[Given instruction]
Rewrite the material from the line that has "The width and height of the screenshot is (338, 172)." through the line that has "Action: point(441,375)", swapping every "screenshot" for "page" and leaving everything else as it is.

[Supplied records]
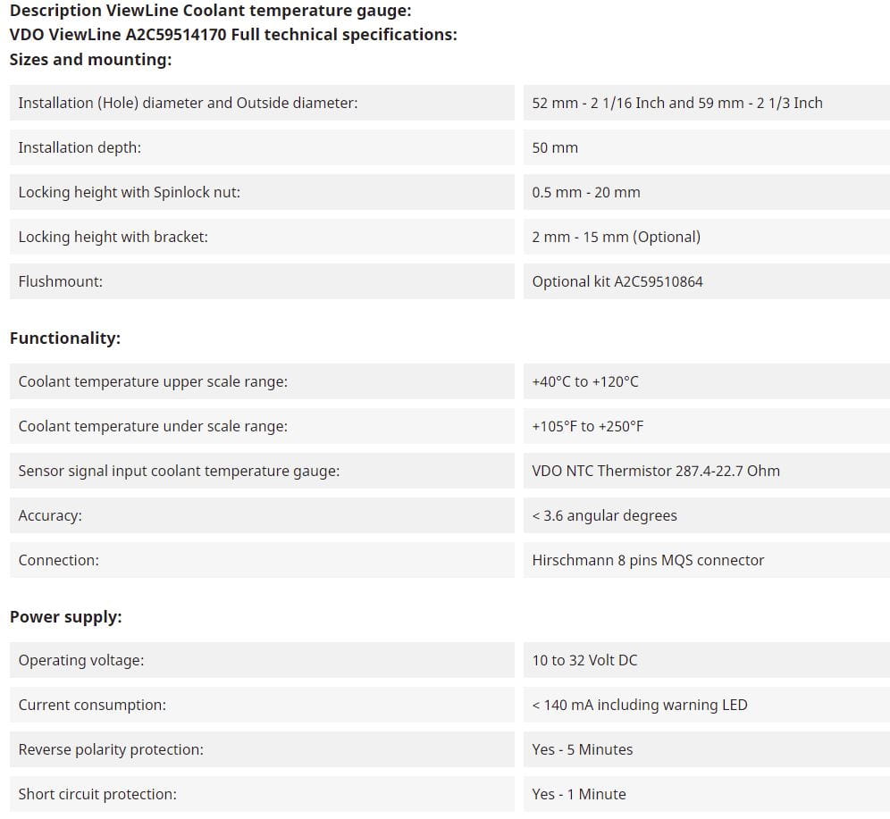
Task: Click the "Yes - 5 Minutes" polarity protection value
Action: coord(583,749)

* * *

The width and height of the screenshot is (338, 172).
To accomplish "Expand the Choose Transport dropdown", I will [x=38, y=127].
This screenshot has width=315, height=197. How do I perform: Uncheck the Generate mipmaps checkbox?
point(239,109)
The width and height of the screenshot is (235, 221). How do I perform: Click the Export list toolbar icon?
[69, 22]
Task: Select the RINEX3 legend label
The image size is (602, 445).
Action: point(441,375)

[Response to the task]
The width and height of the page is (338, 172).
To accomplish "Expand the Choose Transport dropdown", I will [x=38, y=127].
This page has width=315, height=197. How do I perform: Uncheck the Generate mipmaps checkbox?
point(239,109)
The width and height of the page is (235, 221). How do I perform: Click the Export list toolbar icon?
[69, 22]
Task: Select the RINEX3 legend label
The image size is (602, 445).
Action: point(441,375)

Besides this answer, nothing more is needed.